The Postal Service has said that its process for applying postmarks has not changed, and that it only followed the new language of the National Postal Manual to clarify long-standing realities, namely that postmarks are generally applied by machines in centralized processing centers, not in public-facing retail establishments.
But the agency is also undergoing a significant reorganization that it says will make applying postmarks the day after mail is sent more common.
“Although our postmark practices have not changed, we have made adjustments to our transportation operations that will result in some mail items not arriving at our origin processing facilities on the same day they are mailed. Because postmarks are typically applied at those processing facilities, this means that the date on the postmarks applied at those facilities may not necessarily match the mailing date,” Purcell told News themezone.
The reorganization takes the form of a ten-year plan, called “Delivering for America,” which then-postmaster Louis DeJoy announced in 2021. It’s the Postal Service’s way of cutting costs enough to stay solvent without taking taxpayer money and meet on-time delivery goals, and includes “eliminating redundant networks,” “eliminating unnecessary facilities,” and cutting transportation between local post offices and regional centers from two to once a day, in many cases.
This last step has affected thousands of post office locations and adds a day to mail delivery times for locations that are 50 miles or more from about 60 regional processing centers, although Postal Service officials have argued that the reorganization saves time elsewhere.

via News
Tammy Patrick, program director at the Election Center, a research and education organization that serves election officials and others involved in election administration, said the reorganization reflects long-term changes in the way Americans use the mail system: more packages, fewer letters. Still, he said, the changes could affect all kinds of election-related activities, even in states where election laws don’t have specific language about postmarking mail-in ballots.

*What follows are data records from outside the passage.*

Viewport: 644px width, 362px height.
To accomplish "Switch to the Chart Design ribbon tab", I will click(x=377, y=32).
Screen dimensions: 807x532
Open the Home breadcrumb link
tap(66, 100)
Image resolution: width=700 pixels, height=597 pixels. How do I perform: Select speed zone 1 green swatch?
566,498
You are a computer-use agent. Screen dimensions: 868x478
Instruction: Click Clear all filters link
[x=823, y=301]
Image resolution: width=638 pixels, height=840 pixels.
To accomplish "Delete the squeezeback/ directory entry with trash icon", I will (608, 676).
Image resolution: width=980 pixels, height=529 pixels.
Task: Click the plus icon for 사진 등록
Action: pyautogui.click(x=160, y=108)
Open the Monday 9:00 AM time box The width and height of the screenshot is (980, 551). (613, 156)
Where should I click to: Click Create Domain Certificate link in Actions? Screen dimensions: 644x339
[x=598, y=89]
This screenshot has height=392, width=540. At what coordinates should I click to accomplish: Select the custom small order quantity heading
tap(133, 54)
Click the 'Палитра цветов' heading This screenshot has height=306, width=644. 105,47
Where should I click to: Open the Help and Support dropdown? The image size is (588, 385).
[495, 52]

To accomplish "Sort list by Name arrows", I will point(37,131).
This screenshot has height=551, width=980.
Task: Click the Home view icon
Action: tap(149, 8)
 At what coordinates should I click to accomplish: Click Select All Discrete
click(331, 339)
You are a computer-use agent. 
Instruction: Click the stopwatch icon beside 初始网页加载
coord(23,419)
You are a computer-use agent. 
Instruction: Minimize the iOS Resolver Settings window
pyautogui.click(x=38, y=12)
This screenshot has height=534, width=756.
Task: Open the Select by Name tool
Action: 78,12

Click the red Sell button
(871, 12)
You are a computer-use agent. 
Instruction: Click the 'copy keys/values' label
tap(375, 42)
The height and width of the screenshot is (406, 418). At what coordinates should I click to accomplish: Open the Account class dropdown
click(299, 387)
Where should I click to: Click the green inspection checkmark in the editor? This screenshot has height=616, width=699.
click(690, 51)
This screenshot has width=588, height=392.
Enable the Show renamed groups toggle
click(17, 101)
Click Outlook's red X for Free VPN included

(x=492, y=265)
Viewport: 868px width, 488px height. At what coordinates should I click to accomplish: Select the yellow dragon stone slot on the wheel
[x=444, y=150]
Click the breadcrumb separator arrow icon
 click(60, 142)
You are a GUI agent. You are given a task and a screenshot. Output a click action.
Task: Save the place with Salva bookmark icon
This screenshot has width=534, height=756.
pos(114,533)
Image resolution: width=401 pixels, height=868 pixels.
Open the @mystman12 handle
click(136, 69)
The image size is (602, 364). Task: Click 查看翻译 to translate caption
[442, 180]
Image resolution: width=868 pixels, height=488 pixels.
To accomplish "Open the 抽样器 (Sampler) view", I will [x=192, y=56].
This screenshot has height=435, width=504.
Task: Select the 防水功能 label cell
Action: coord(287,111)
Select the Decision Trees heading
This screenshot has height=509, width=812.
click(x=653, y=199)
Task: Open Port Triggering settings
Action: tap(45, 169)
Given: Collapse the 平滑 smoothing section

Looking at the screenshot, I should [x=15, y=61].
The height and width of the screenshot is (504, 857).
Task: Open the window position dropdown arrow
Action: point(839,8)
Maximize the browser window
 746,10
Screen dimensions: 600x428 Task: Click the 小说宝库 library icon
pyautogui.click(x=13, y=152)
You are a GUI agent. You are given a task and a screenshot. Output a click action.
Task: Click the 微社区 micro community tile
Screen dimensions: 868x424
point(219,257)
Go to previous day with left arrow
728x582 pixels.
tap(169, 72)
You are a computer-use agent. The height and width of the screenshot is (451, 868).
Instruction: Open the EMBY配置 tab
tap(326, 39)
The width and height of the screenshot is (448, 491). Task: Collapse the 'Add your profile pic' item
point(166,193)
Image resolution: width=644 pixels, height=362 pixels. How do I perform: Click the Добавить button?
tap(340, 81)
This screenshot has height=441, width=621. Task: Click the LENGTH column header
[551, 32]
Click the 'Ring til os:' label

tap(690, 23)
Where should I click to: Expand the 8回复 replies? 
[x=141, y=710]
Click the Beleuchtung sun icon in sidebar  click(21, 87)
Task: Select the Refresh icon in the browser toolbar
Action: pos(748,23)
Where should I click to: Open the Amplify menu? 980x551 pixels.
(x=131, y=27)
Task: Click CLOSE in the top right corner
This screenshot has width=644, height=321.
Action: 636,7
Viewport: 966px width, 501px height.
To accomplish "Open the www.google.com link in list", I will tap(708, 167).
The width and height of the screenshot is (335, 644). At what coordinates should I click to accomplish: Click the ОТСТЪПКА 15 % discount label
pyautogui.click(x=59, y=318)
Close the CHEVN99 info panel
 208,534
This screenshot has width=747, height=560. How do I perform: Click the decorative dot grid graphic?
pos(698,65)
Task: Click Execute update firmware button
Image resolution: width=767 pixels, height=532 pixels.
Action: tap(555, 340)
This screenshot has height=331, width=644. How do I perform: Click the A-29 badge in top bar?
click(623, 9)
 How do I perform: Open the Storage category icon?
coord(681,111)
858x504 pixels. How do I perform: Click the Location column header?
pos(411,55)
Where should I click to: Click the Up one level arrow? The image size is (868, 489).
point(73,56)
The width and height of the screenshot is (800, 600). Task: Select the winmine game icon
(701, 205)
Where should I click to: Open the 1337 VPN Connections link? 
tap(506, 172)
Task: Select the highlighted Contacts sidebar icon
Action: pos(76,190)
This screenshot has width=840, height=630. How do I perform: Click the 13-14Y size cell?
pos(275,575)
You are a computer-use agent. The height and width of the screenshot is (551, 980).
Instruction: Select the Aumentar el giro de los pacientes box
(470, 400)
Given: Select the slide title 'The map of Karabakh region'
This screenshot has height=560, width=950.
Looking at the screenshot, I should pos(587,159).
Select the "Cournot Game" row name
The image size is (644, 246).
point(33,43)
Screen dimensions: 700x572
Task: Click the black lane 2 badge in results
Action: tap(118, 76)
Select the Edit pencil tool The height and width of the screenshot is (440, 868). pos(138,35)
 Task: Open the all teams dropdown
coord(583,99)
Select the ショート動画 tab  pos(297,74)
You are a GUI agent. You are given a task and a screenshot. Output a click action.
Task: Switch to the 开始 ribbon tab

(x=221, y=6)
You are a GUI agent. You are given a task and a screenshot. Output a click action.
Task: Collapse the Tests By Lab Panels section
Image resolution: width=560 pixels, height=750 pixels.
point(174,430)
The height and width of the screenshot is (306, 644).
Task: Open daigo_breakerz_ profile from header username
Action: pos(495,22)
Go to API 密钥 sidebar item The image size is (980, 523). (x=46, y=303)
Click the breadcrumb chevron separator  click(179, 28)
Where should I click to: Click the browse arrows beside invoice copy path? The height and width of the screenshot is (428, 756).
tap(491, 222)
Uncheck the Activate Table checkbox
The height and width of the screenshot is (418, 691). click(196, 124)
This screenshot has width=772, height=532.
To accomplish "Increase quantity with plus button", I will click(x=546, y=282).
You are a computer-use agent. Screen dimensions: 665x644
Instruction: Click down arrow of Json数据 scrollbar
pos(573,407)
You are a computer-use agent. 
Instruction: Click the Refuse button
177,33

“Voter registration will be the first thing it hits, across the country, particularly in states without online voter registration,” Patrick said.
“It seems like there are always changes from one election cycle to the next, and that doesn’t mean there is a change everywhere, for every election,” he added. “But this is one of those changes that affects virtually every state in one way or another.”
The postal service argument in November that Americans should know the truth about postmark delays.
“If customers are aware that the postmark date may not coincide with the date the Postal Service first accepted possession of a mail item, they will be better equipped to adjust their plans accordingly,” the agency said. “And if policymakers or other entities creating rules using the postmark date are aware of what the postmark date means, they will be better equipped to determine whether their rules adequately serve their purposes.”
Like many issues in election administration, this one could change dramatically based on a pending court decision.
The Supreme Court in November agreed to listen a challenge to Mississippi’s practice of counting votes postmarked by Election Day. Discussions will occur sometime this year with a decision expected in June or July.
If the court decides such laws are not constitutional, “then we have to support the date by which ballots must be received,” said Kersey, of the West Virginia secretary of state’s office. “Added to this are the new delays of the Postal Service [and] “That really adds fuel to the fire of getting a ballot counted on time.”
That new timeline, he said, could have dramatic political implications.
“What happens in those last 14 days of an election can sometimes change the outcome of an election,” he said.